Real-time data benefits everyone

In addition to granting pensions, earnings-related pension providers use the Incomes Register’s data to determine earnings-related pension insurance contributions. Earnings-related pension providers are largely operating in real time, determining insurance premiums monthly based on the Incomes Register’s data instead of the previous annual cycle.

– Having real-time data is huge for us in the earnings-related pension sector, and we would like to see other users of the Incomes Register’s data to join us increasingly in the world of real-time data, says Turku, who chairs the earnings-related pension sector’s background group this year and next year.

The real-time data enabled by the Incomes Register has had a significant impact on earnings-related pension providers’ processes and ways of working. For example, reports related to wages are received from the Incomes Register through the earnings-related pension sector’s shared background system. Through inputs, Varma, for example, has been able to automate system functions and achieve significant savings.

– In the earnings-related pension sector, we felt, at the very beginning, that the world of real-time data is our thing, and we saw that it benefits not only us, but also our customers as a whole. This also has significant benefits in society at large, says Turku, also encouraging other data users to get the most out of the opportunities of real-time data.

Everyone is responsible for the quality of data

Earnings-related pension providers hope that employers and other payers would report data correctly to the Incomes Register every time. Their second request is related to data monitoring: when data is monitored as effectively as possible and in real time, data submitters can correct any errors without unnecessary delays. 

– In the earnings-related pension sector, we determine and collect insurance premiums in real time. This means that, if any other data user requests a report to be corrected a year later, for example, the correction may also affect insurance premiums and ultimately even pensions. This is quite unfortunate for customers, and also for us, as changes can be made after such a long time, says Turku.

Not only employers as data submitters, but also the pay systems they use are in a key position.

– Pay systems must be able to effectively produce the data required for reports in a high-quality manner to enable the effective use of data. Every sector in which data is used should also consider how their process works and what they could do to improve the quality of data.

Eyes to the future

The earnings-related pension sector is eagerly watching what impact the penalty fee imposed this year for not reporting earnings payment data has.

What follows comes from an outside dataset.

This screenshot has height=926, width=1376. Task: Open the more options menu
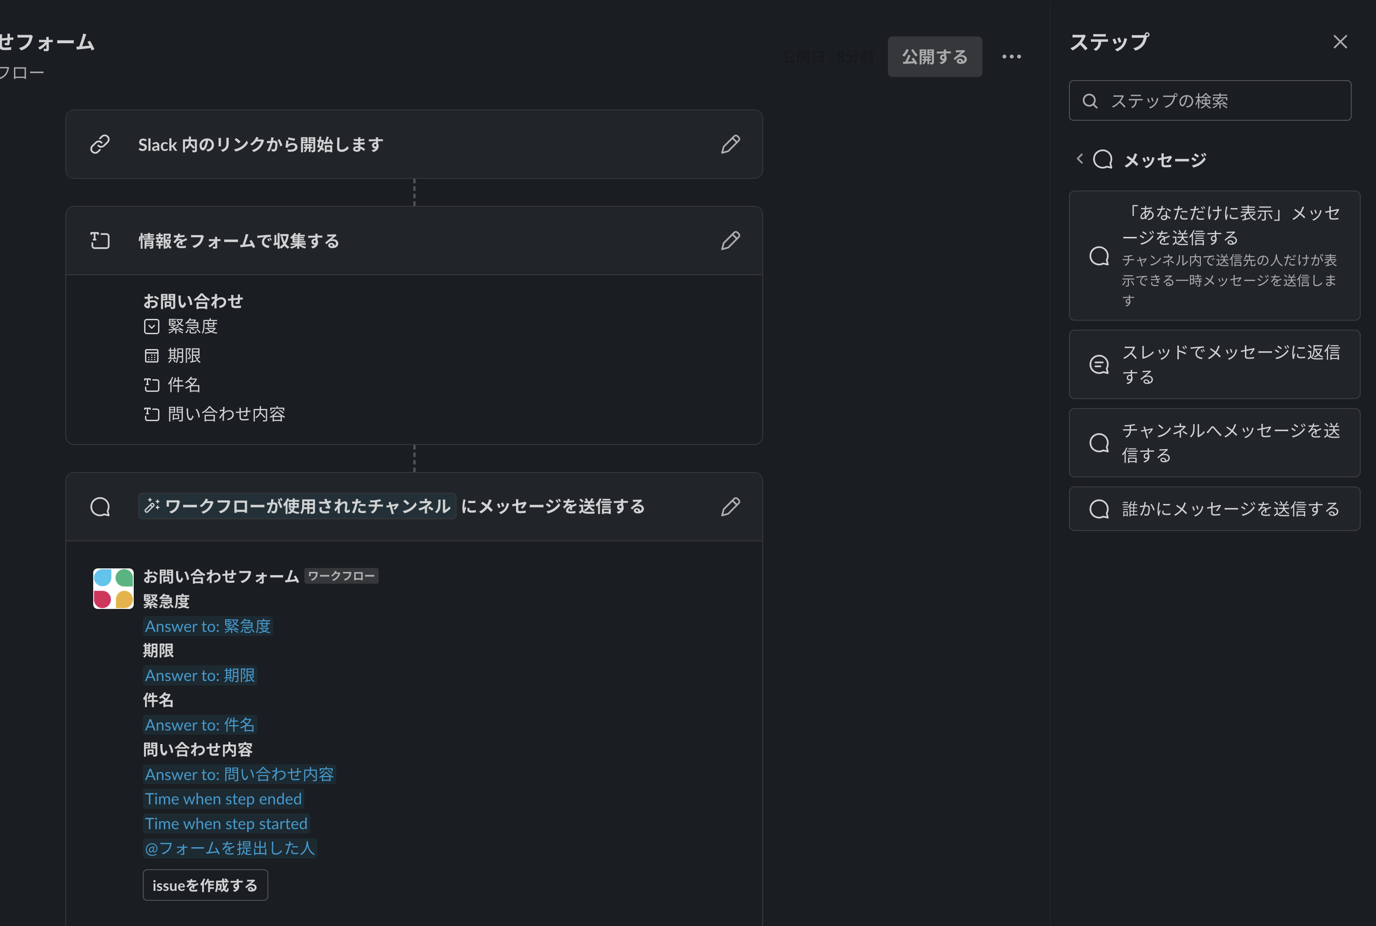click(1012, 56)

– The ‘carrot’ in our sector for reporting data correctly is having correctly sized insurance premiums. For example, we monitor duplicate reports in our sector following a specific cycle. At least Varma’s customers have given a positive welcome to any requests for correcting duplicate reports, and customers have been quite effective in correcting their reports, Turku says.

Next, earnings-related pension providers will turn their eyes from the provision of benefits payment data to its use.

– We started by ensuring that data is produced correctly at the right time. As the reporting of data to the Incomes Register only started at the beginning of this year, the use of data is only taking its first steps in our sector.

The Incomes Register has had a significant impact on resources, processes and the automation rate in the earnings-related pension sector, and the sector also wants to be closely involved in the development of the Incomes Register. Alongside dialogue-based cooperation, the reliability of the Incomes Register and the rapid elimination of malfunctions are important themes for earnings-related pension providers.

– In the earnings-related pension sector, we have been good at giving ideas. Overall, our most central and critical needs have already been improved during annual changes. Considering corrections, not being able to change the payer identifier and the income earner’s identifier on the replacement report produced significant savings.

One of the earnings-related pension sector’s ideas is related to the development of reporting in the Incomes Register.

– To improve the quality of data, reporting should be considered more broadly. We can see potential simply in merging our data with the Incomes Register’s data. It would be very useful if this was piloted by a small group to see whether the merger of data would also benefit others, Turku says.

In the Users say series, organisations that use the Incomes Register’s data talk about the benefits and challenges of the use of data from their own perspectives.